Onder de grond beweegt vandaag minder volk, het is weekend. Hij staart haar aan, nog voor ze passeert. Alsof hij weet dat het voor hem is wat ze in haar armen draagt. Er is contact, zoals er altijd contact zou moeten zijn. Ze zeggen niets en blijven kijken. Dat houdt ze niet lang vol. Ze buigt haar hoofd, telt de tegels. Honderdvierendertig. Ze voelt dat haar wangen kleuren. Als ze na een paar meter omkijkt, kruisen hun blikken opnieuw.
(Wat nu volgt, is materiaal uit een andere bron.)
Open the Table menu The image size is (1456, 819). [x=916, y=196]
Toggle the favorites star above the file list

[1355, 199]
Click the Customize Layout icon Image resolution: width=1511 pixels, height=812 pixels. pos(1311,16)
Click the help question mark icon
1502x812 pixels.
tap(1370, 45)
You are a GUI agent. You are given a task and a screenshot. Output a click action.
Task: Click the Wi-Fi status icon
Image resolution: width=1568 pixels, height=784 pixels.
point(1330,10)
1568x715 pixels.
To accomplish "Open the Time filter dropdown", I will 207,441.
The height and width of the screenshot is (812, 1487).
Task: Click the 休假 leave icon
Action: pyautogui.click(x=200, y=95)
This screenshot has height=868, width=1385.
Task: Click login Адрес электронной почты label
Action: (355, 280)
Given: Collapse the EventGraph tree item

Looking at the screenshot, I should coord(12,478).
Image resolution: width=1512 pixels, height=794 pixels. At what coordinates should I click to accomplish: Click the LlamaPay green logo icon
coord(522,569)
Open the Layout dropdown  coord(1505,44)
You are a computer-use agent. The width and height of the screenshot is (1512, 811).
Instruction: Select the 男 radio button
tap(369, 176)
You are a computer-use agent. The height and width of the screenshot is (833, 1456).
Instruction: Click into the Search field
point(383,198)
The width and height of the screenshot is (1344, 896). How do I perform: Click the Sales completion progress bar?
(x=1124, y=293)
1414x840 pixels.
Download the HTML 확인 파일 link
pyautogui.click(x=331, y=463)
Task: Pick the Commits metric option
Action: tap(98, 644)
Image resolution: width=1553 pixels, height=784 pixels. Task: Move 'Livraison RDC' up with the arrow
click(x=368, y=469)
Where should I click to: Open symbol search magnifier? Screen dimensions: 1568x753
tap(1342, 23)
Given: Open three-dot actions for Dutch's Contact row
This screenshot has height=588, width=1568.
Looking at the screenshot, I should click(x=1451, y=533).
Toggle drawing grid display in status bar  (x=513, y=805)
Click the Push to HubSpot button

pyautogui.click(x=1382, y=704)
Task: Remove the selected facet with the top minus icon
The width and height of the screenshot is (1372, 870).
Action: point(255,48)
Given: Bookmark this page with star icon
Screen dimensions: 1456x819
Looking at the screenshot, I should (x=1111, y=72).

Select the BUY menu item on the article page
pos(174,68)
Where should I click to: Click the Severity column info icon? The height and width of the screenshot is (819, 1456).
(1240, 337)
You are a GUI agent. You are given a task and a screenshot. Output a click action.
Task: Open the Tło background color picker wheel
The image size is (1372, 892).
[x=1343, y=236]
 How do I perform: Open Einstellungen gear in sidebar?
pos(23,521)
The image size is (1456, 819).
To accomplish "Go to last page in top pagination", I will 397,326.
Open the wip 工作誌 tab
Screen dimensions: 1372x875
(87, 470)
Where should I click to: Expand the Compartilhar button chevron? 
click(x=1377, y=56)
Terug thuis is er iets vreemds. Ze kijkt naar het schilderij boven haar bank, dat hangt scheef.
Als ze op de bank gaat staan om het recht te trekken, glijden alle kussens eraf. Ze legt ze terug. Er hangt een onbekende lucht in haar huis, die niets te maken heeft met de lelies die ze de dag ervoor op tafel heeft gezet. De meubels die er staan, de verzameling minicactussen, de reistijdschriften in de kast, het is net of ze alles voor het eerst ziet. Haar ogen glijden over de objecten, het grijze tapijt, de foto’s van mensen die zich haar vrienden noemen. Wat doen al die dingen daar? Vormen de spullen zich naar haar, of vormt zij zich naar de spullen? Ze sluit het keukenraam. Ze pakt een reistijdschrift uit de kast en bladert het driftig door. Bij een verhaal over een wandelvakantie in Tirol blijft ze hangen. De foto’s van massieve bergen met witte toppen brengen de rust terug in haar hoofd. Ze ziet Edelweiss in close up afgebeeld, denkt aan het liedje en weet dat ze niets anders moet doen dan ze deed. Hij past erbij, dat zal iedereen begrijpen.
Vandaag zal ze op hem afstappen. Ze is erop voorbereid. Gehuld in de jurk, haar ogen subtiel opgemaakt en bruine lippenstift op haar lippen. Ze glijdt van huis naar metro, het voelt feestelijk. Voor het eerst zal ze hem bij daglicht zien. Ze heeft een aardbeientaartje voor hem bij zich. Ze zal zeggen dat ze er klaar voor is, eindelijk. Daarna moet ze naar haar werk, maar als hij wil blijft ze bij hem. Ze trekt haar jurk recht.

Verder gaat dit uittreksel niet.